Showing posts with label love. Show all posts
Showing posts with label love. Show all posts

Tuesday, April 30, 2013

Love Hurts

He looks very cute and innocent, I know.
Don't let him fool you.



I know I haven’t written much about Baby Oren (or as I like to call him, Sir Poopsalot. Or Baby Boo Boo. Or Smooshers McDuff. I really call him everything BUT his actual name).

Oren is the “Clifford the Big Red Dog” of babies. He’s a very adorable, huggable, smooshable, GARGANTUAN child. He’s only four and a half months old, weighs about 150 pounds, and is about 17 feet tall. He already fits into my husband’s clothing.

Yesterday, my dentist’s assistant asked if she could hold Oren (he was flirting with her). Not two minutes had passed before she handed him right back to me, telling me she had to go set up a new appointment with her chiropractor. She then hobbled away, groaning, with her hands supporting her lower back.

He’s big.

Much like Clifford the Big Red Dog, Oren has the best of intentions. He simply wants to love and be loved. But because he is such a huge, strong boy (with rather unrefined motor skills), his displays of affection generally turn into unintentional displays of physical abuse.

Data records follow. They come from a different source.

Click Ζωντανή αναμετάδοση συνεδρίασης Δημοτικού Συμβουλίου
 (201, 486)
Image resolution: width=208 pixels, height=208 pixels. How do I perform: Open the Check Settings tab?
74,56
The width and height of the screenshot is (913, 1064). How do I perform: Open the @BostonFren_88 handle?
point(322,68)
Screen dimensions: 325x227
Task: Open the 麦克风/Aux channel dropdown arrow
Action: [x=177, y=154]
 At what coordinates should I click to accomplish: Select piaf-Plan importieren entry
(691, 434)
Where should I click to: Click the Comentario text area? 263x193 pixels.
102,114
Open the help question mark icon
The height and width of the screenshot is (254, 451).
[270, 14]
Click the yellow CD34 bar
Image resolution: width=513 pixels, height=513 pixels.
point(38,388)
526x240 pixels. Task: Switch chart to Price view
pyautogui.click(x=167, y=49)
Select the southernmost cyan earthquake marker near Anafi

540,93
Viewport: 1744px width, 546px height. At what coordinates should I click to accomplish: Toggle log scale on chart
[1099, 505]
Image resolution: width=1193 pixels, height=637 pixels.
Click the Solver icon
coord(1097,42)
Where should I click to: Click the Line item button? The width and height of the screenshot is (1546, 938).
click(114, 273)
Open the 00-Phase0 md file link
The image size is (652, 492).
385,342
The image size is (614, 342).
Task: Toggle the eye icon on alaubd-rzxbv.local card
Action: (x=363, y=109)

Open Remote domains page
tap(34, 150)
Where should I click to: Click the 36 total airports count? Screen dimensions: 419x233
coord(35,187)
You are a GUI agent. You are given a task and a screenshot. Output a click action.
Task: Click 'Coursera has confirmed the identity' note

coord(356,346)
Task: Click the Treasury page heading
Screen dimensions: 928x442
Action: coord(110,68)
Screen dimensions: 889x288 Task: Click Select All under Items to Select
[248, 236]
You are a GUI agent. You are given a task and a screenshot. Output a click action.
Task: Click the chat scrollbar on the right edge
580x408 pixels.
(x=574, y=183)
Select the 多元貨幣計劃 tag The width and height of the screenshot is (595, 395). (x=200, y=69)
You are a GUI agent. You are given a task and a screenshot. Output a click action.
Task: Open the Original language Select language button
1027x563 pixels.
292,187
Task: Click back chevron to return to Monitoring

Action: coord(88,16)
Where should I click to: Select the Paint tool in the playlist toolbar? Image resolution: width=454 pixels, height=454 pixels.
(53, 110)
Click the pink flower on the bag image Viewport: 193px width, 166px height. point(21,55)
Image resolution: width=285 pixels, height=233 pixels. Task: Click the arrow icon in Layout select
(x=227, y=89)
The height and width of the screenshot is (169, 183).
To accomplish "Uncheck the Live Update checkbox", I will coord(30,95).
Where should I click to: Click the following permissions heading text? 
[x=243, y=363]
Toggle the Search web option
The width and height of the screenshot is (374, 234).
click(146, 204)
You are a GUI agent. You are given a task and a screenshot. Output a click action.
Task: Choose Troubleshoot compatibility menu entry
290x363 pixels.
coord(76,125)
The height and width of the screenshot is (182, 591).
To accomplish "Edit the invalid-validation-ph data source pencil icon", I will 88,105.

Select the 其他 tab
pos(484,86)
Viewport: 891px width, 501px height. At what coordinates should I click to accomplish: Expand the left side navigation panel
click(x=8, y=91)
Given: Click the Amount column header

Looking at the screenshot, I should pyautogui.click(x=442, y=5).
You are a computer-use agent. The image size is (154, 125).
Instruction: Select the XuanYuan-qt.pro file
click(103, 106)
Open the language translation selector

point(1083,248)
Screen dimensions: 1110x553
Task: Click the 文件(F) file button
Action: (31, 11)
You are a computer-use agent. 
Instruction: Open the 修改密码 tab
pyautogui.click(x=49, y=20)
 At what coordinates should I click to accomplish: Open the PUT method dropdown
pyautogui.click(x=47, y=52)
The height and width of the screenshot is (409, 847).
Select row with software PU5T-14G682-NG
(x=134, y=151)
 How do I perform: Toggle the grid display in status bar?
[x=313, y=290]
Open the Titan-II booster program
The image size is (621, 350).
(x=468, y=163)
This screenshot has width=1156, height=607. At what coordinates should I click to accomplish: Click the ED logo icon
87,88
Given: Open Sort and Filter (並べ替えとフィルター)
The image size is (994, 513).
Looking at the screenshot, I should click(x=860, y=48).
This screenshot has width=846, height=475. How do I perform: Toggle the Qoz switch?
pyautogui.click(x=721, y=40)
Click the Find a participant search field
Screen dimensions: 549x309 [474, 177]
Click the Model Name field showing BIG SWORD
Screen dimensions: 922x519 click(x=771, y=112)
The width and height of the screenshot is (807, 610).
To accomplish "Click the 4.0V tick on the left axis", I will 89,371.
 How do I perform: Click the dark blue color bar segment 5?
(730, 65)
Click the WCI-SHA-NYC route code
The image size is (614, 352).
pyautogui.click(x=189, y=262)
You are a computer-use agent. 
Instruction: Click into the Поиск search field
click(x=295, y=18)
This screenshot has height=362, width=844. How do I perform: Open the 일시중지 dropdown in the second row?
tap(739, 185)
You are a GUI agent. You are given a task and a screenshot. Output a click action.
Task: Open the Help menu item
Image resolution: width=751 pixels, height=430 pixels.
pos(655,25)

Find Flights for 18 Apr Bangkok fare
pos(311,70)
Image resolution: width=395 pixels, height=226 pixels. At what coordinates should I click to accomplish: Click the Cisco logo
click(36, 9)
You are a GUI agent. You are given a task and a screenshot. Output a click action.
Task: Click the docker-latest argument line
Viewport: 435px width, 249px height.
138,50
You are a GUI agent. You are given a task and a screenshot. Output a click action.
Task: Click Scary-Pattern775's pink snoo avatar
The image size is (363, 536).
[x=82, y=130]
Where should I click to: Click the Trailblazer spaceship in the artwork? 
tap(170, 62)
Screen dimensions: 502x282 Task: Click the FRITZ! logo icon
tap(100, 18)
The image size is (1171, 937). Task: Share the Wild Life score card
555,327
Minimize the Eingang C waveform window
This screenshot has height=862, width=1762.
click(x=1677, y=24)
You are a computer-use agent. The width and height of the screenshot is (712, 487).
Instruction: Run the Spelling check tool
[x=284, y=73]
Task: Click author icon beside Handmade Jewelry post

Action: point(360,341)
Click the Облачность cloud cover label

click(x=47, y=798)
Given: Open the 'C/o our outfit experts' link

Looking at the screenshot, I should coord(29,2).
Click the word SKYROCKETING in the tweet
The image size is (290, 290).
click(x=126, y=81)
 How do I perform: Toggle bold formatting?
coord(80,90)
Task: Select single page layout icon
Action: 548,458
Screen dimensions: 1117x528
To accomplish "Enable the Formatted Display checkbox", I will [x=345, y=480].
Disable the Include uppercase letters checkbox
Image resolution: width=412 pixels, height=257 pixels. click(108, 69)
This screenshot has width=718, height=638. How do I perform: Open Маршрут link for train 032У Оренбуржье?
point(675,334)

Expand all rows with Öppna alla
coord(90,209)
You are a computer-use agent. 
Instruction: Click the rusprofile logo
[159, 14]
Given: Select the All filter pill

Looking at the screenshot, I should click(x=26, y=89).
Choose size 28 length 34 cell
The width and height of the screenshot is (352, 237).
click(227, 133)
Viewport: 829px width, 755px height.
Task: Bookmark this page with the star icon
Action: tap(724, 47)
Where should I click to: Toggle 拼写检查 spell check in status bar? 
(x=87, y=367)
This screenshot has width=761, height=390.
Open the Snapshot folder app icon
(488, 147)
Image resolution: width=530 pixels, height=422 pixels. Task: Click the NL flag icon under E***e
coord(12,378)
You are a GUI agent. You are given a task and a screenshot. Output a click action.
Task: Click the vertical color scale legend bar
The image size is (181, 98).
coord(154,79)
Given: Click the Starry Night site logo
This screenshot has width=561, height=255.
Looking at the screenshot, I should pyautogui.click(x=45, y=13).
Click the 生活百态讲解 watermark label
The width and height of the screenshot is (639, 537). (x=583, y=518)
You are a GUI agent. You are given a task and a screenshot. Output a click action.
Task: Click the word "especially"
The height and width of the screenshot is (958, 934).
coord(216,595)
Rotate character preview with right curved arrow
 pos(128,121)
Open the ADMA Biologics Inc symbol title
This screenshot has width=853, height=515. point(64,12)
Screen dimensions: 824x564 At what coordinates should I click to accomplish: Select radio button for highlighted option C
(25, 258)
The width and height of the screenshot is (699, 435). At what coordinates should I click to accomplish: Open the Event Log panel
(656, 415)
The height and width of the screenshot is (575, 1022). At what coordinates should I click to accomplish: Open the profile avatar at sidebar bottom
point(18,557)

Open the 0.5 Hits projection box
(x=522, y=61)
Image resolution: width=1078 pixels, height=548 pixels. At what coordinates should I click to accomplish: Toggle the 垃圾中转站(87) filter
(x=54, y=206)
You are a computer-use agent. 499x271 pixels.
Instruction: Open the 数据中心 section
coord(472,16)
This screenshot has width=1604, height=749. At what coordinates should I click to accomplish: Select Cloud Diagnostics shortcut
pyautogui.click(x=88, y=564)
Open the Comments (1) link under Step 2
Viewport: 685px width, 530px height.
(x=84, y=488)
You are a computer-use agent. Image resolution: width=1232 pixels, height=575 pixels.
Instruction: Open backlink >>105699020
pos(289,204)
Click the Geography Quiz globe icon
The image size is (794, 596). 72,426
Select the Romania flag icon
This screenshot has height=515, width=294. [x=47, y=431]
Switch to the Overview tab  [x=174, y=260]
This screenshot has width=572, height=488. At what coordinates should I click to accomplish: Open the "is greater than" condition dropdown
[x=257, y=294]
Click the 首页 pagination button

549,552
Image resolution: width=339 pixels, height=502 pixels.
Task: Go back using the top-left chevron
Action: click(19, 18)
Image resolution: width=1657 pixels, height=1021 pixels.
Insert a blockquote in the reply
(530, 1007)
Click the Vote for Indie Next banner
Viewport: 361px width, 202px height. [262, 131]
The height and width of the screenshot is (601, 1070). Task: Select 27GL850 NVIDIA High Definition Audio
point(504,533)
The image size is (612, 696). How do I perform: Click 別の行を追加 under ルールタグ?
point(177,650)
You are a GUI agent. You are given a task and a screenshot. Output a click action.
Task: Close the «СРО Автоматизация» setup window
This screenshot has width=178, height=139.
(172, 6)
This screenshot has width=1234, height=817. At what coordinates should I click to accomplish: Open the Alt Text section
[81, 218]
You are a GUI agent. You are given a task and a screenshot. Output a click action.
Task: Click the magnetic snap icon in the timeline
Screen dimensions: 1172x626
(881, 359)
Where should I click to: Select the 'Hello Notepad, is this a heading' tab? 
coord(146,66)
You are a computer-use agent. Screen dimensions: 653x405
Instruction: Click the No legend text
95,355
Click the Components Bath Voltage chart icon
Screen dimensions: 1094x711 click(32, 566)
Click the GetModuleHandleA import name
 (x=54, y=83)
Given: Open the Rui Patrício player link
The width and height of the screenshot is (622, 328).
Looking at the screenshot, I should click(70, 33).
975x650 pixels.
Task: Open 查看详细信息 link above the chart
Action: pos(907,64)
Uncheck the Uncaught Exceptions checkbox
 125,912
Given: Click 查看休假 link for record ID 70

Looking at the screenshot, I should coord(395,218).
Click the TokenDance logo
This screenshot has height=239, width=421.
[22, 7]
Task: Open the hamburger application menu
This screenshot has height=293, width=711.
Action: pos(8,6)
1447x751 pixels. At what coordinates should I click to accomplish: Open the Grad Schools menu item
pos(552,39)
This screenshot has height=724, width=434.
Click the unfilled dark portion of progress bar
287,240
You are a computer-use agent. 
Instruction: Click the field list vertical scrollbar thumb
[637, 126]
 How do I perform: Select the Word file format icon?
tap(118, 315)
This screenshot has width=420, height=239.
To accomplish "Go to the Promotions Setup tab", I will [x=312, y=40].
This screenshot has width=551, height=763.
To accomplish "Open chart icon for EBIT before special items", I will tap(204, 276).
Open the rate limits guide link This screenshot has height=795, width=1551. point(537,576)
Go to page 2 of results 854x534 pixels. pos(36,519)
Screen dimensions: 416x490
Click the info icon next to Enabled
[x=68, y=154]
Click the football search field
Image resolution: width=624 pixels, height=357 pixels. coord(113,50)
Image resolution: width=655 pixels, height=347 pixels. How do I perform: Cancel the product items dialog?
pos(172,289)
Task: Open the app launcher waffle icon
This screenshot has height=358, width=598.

One of Oren’s favorite pastimes is gnawing on my chin like it is a chew toy (oh yes, I forgot to mention he is already teething. Actually, I am pretty certain he came out of my womb teething). It starts out innocent enough, with Oren just trying to tongue kiss my face (strangers at the playground think it looks so adorable). But soon the kissing turns into full throttle chewing, as Oren clenches down with his baby jaw and waves his head back and forth like he is trying to rip my chin off my face (strangers at the playground start to think this might not be so adorable after all).

Oren has given me quite a few chin hickeys. Unfortunately, they are not very becoming, and kind of hard to disguise (I can’t exactly wrap a tiny scarf around my chin). I just try to ignore my co-workers staring at my face, wondering what kind of kinky games my husband and I get into once the kids are asleep.

Oh. Then there is the very random, very thrilling, middle-of-the-night nose punching thing.

Although I had truly intended NOT to co-sleep with Oren, as I had with Emmy, I’ve ended up sleeping in bed with him by my side, every night. For the most part, it works out well, and allows me to do night feedings without having to keep getting up out of bed (yes, I am lazy. Especially at 2 in the morning). It also allows me the distinct pleasure of being punched repeatedly in the nose by my son. I’ll be sleeping peacefully, dreaming of bucolic country meadows and rainbows and dancing fairies, when WHAM! Baby Boo Boo lays the smackdown on my face.

And then he starts kicking me. Repeatedly. Right in my belly, by my c-section scar.

I’m pretty sure it’s just his way of making sure I am still lying next to him.

So now, in addition to “hickey chin,” I also have “fight club nose” and a black and blue tummy.

I should also mention Oren’s miraculous ever-growing fingernails. I swear to you, I clip my baby boy’s nails on an every-other day basis, thinking that perhaps it will keep his talons in check. But its not enough. Oren is still able to scratch “I Love Mama” or “This is great mom, but I would really love a prime rib” on my forearm as I breastfeed him.

Speaking of breastfeeding, have I mentioned Oren is teething? I have. Have I mentioned that I feel like I am in grave danger every time I breastfeed him? I do. I watch his face very carefully, waiting for that exact moment where his mouth transitions from “cute sucky-milk” mode to “Hannibal Lecter” mode. Then I say “no biting,” in a gentle but firm tone, and Smooshers McDuff smiles back at me in a “this is a fun game, mama!” way. I try to explain to him that it is not a game. He smiles back at me in a “I’m four months old and have no idea what you are saying, but I’m sure it’s funny” kind of a way. And then he bites down.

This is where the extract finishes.